政府は、エネルギー自立の強化に向けた持続的な研究開発により、国産の重水炉(PHWR)導入や燃料サイクル確立に向けた動きの進展など、責任ある方法で原子力計画を運営することが可能になったと指摘。原子力発電設備容量の大幅強化により、クリーンなエネルギー安全保障を支援し、エネルギー集約産業であるデータセンターなどの新たなニーズに信頼性の高い電力を供給する方針である。法案により、これまで原子力省(DAE)によって厳しく制限された原子力の複数の分野(原子力発電所の建設、所有、運転、廃止措置や、燃料製造、燃料または使用済み燃料の輸送・貯蔵、輸出入、取得・所持、重要鉱物の探査や採掘など)が民間を含む事業体が認可を受けたうえで、開放される見込み。但し、濃縮、再処理や高レベル放射性廃棄物管理を含む、使用済み燃料の取扱い、重水の生産などは政府またはその完全所有機関が原則として専管する仕組みとしている。
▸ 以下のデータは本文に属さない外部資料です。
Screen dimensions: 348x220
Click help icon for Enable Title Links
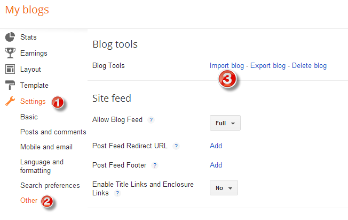tap(117, 193)
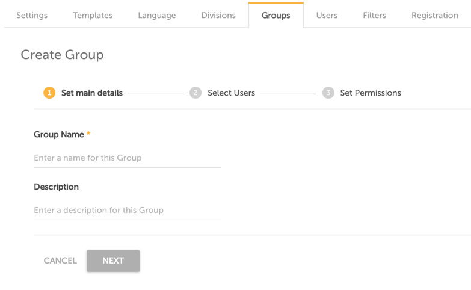Click the step 3 grey circle icon
471x290 pixels.
[328, 93]
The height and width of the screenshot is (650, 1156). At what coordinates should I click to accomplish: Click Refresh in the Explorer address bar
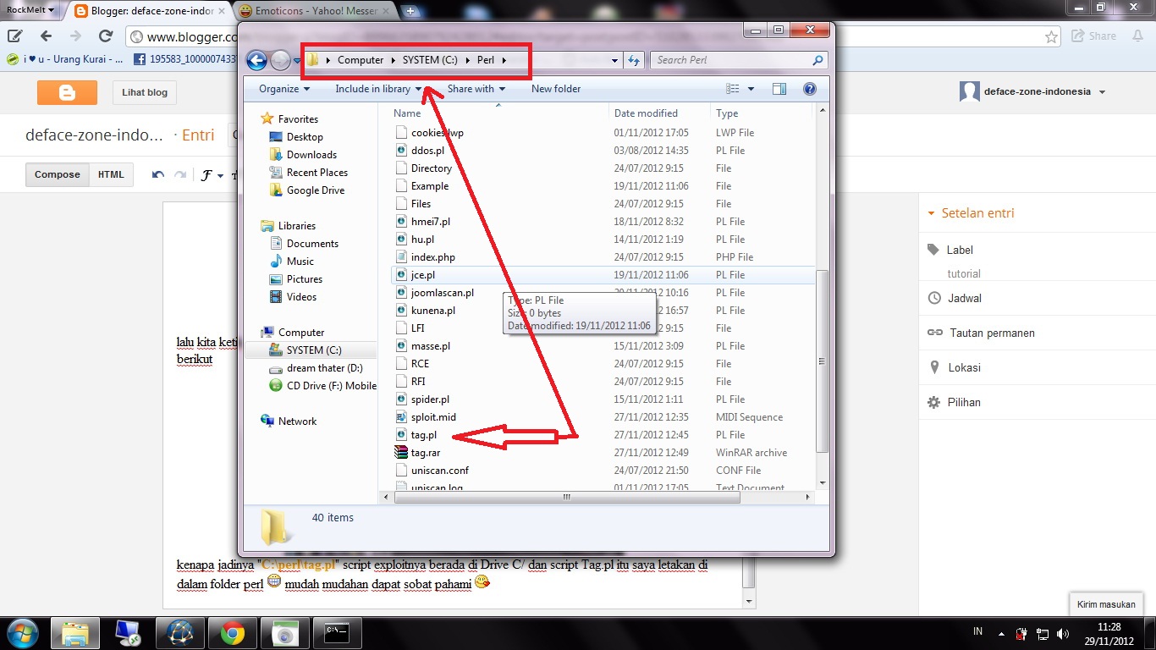(633, 60)
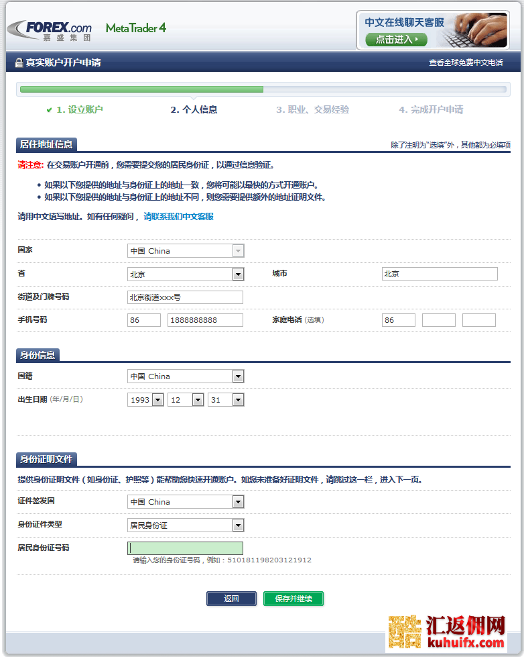
Task: Expand the birth year dropdown showing 1993
Action: (157, 400)
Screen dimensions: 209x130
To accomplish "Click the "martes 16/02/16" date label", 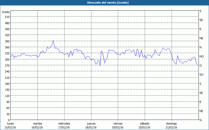I will (x=37, y=125).
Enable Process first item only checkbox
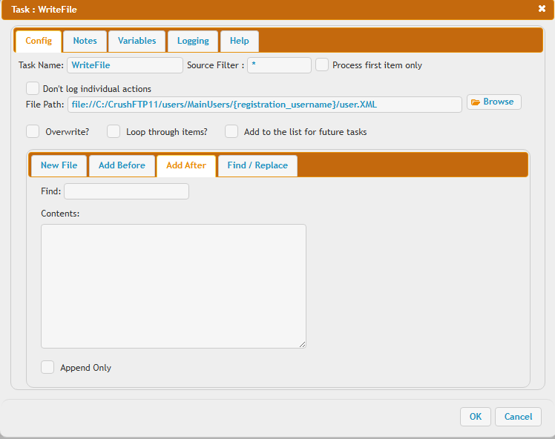 coord(322,65)
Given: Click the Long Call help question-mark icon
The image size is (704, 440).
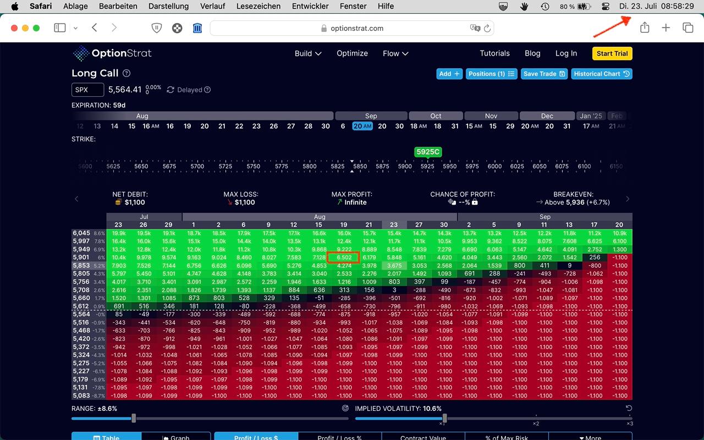Looking at the screenshot, I should tap(127, 73).
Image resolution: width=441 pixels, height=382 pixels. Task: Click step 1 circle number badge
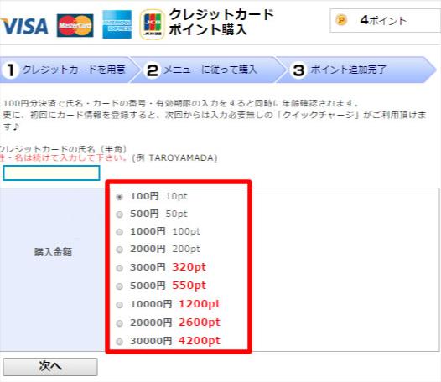tap(11, 70)
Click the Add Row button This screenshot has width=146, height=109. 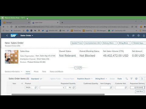coord(140,91)
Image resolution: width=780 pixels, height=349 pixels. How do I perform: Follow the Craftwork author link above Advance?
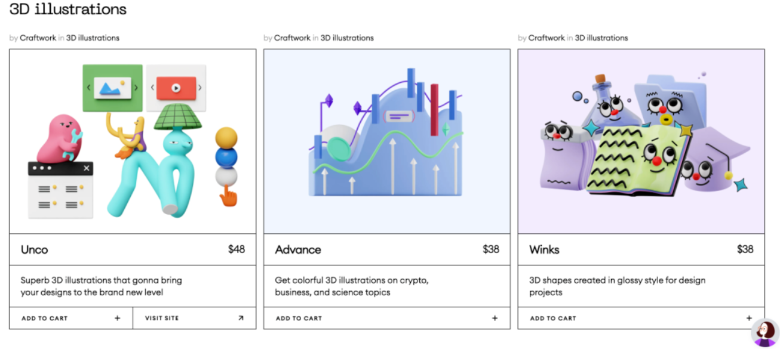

1962年原子力法は、民間部門による原子力発電参入を禁止しており、原子力省(DAE)傘下のNPCILとバラティヤ・ナビキヤ・ビデュト・ニガム社(BHAVINI、高速炉の建設と運転の事業者)の2つの国営企業に限定。2015年の法改正により、インド国営火力発電会社(NTPC)のような政府系公社がNPCILとの提携が可能になっていたものの、抜本的な原子力部門の開放の必要があった。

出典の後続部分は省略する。